Seitenauszug:
<<<<
Briefe an Susanne                                                                   Kommentar

 

49. Gerhard E.                                                  Magdeburg, den 8.8.63

Liebste!

Heute Nacht träumte ich von Dir. Als ich eben aufwachte, gab mir mein Opa Deinen Brief. Ich habe schon sehnsüchtig auf ihn gewartet, endlich ist er da.

Über Langeweile kann ich nur am Tage klagen. Es war hier bis gestern furchtbar heiß. Über 34º C zeigte das Thermometer! Außerdem hat es hier seit Pfingsten nicht geregnet. Die Ernte ist teilweise in Gefahr: Linden- und Akazienbäume tragen gelbes Laub. Man könnte denken, es sei Herbst. Gestern kam nun das erste Gewitter. Und was für eins! Seitdem regnet es.

Am Abend meiner Ankunft ging ich zu meinem ehemaligen Freund. Um 10 Uhr begaben wir uns in den Garten meiner Großeltern und ich „besorgte“ aus dem Keller eine Flasche Kirschwein. – Es blieb nicht bei einer Flasche! –

Am Samstag war Tanz im Gartenheim. 5 meiner ehemaligen Freunde gingen mit. Um 20 Uhr begann es. Tanzen kann ich gottseidank noch nicht. Aber das werden wir im Herbst in der Tanzstunde nachgeholen! An dem Abend hast Du mir gefehlt. Es war eine wunderbare Nacht. Um 3 bin ich dann mit einem Freund nach Hause gegangen. Die anderen „mußten“ Mädchen nach Hause begleitet. Wie gerne wäre ich mit Dir durch die Nacht gewandert!

Fast an jedem Abend lassen wir uns das Bier gut schmecken. Meinen Großeltern ist es gleich, ob ich um 21 oder um 5 Uhr nach Hause komme!

Die Ansichten über Moral sind hier ähnlich wie bei unseren Playboytypen. Da bei vielen keinerlei Bindung zur Kirche besteht, gibt es für sie auch nicht das Gebot: „Du sollst nicht Ehebrechen!“ – Aber mir kannst Du vertrauen. Ich lasse mich mit keinem anderen Mädchen ein. Ich liebe Dich sosehr, Liebling.
>>>>
Aufgabenstellung:
Wiederhole aus dem Brief die Stelle, die mit „Am Abend meiner“ anfängt und sich bis einschließlich „nach Hause komme!“ fortsetzt. Übernimm sie Wort für Wort. Die Auflistung steht in keinem Zusammenhang mit dem Brief.

Bereitgestellte Daten:
<<<<
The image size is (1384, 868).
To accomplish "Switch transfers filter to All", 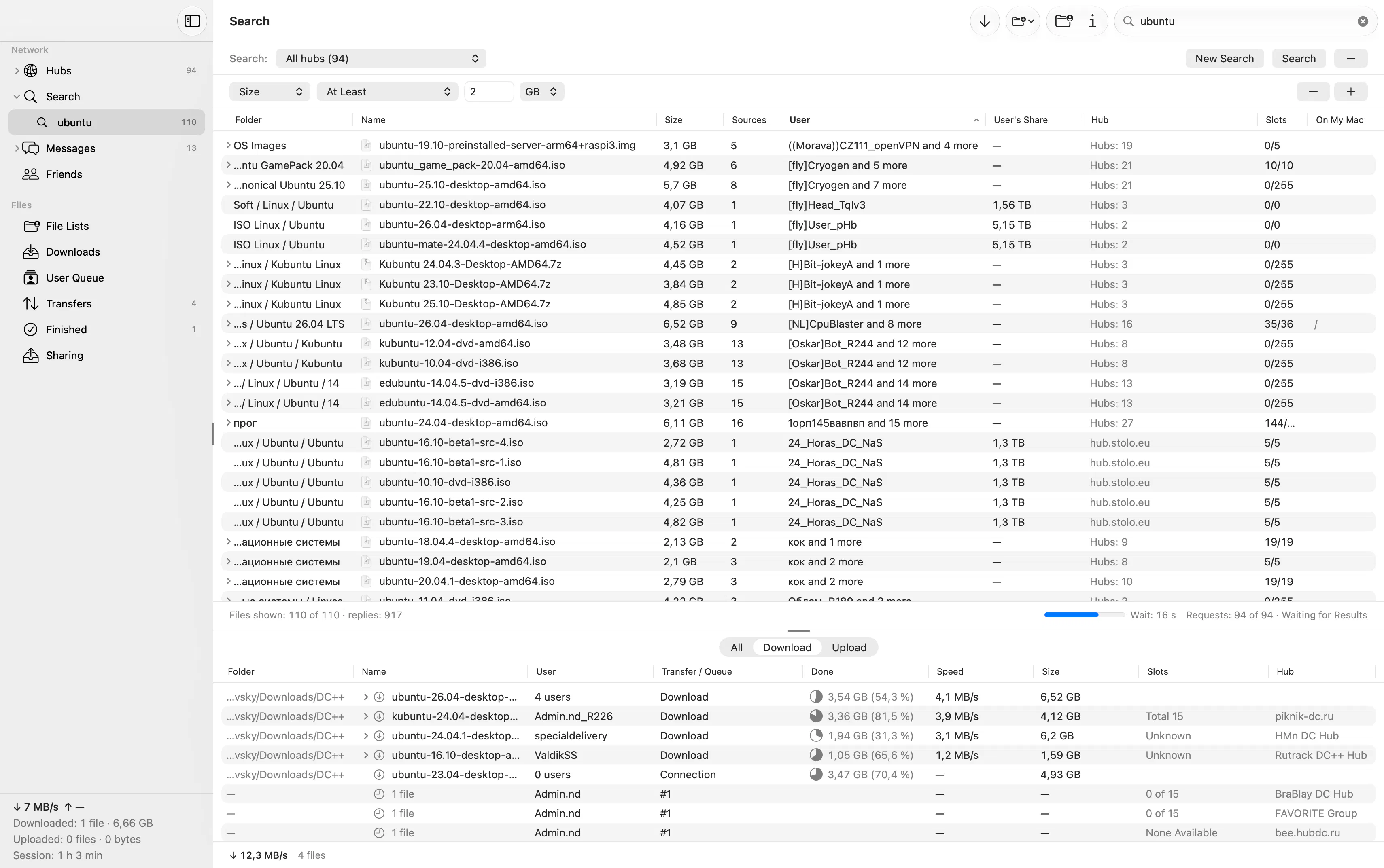I will point(736,648).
>>>>
Lösung:
Am Abend meiner Ankunft ging ich zu meinem ehemaligen Freund. Um 10 Uhr begaben wir uns in den Garten meiner Großeltern und ich „besorgte“ aus dem Keller eine Flasche Kirschwein. – Es blieb nicht bei einer Flasche! –

Am Samstag war Tanz im Gartenheim. 5 meiner ehemaligen Freunde gingen mit. Um 20 Uhr begann es. Tanzen kann ich gottseidank noch nicht. Aber das werden wir im Herbst in der Tanzstunde nachgeholen! An dem Abend hast Du mir gefehlt. Es war eine wunderbare Nacht. Um 3 bin ich dann mit einem Freund nach Hause gegangen. Die anderen „mußten“ Mädchen nach Hause begleitet. Wie gerne wäre ich mit Dir durch die Nacht gewandert!

Fast an jedem Abend lassen wir uns das Bier gut schmecken. Meinen Großeltern ist es gleich, ob ich um 21 oder um 5 Uhr nach Hause komme!